Exercise: Ignoring the pictures, repeat every entry below exactly as it appears.

Given data:
↓
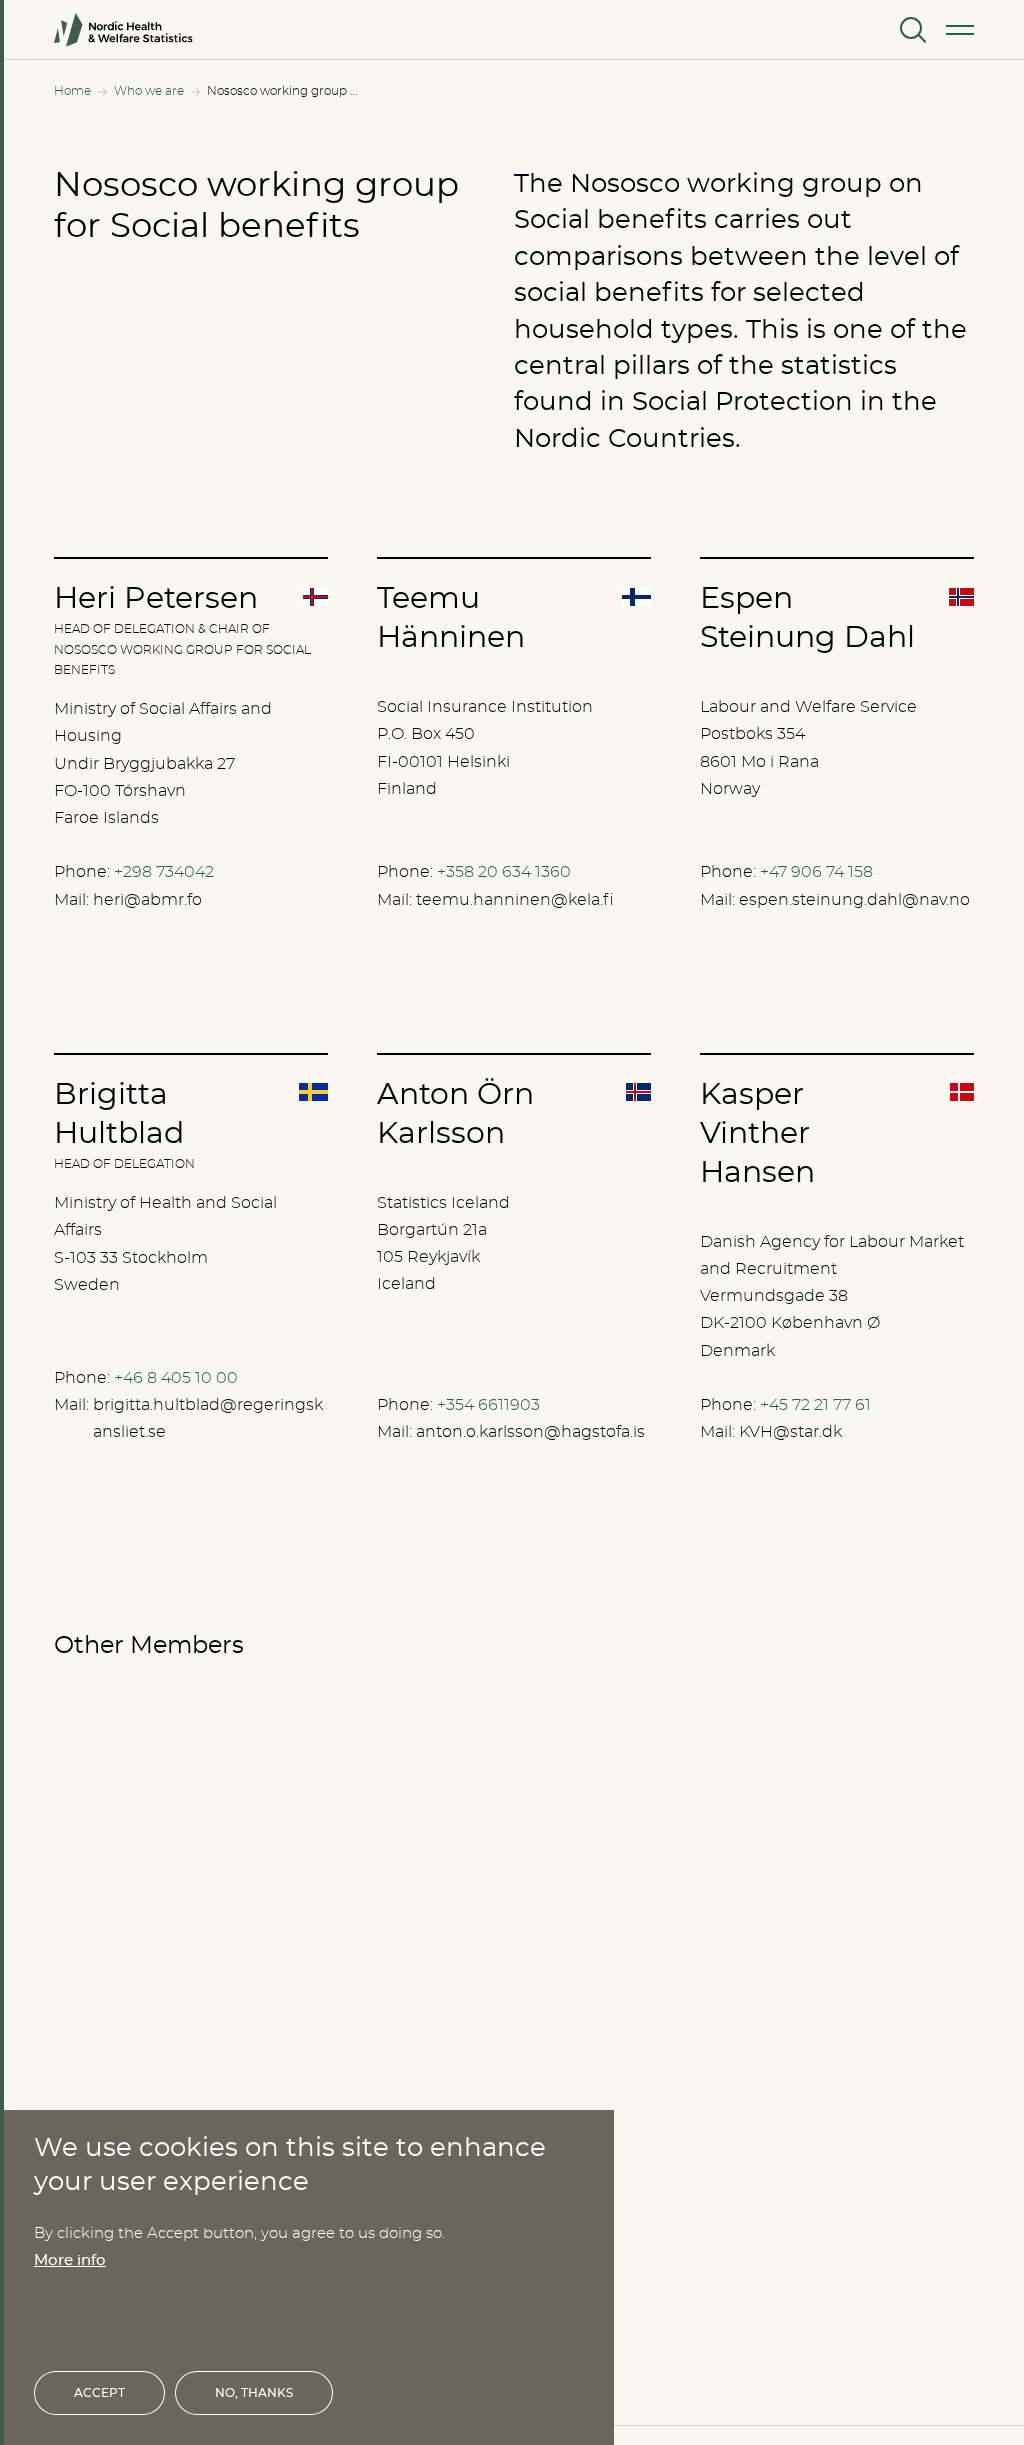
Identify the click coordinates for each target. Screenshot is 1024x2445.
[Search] (911, 30)
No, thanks (254, 2393)
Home (72, 91)
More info (70, 2260)
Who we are (149, 91)
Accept (99, 2393)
↑
Answer section:
Identify the click coordinates for each target. Screenshot is 1024x2445.
[Search] (911, 30)
No, thanks (254, 2393)
Home (72, 91)
More info (70, 2260)
Who we are (149, 91)
Accept (99, 2393)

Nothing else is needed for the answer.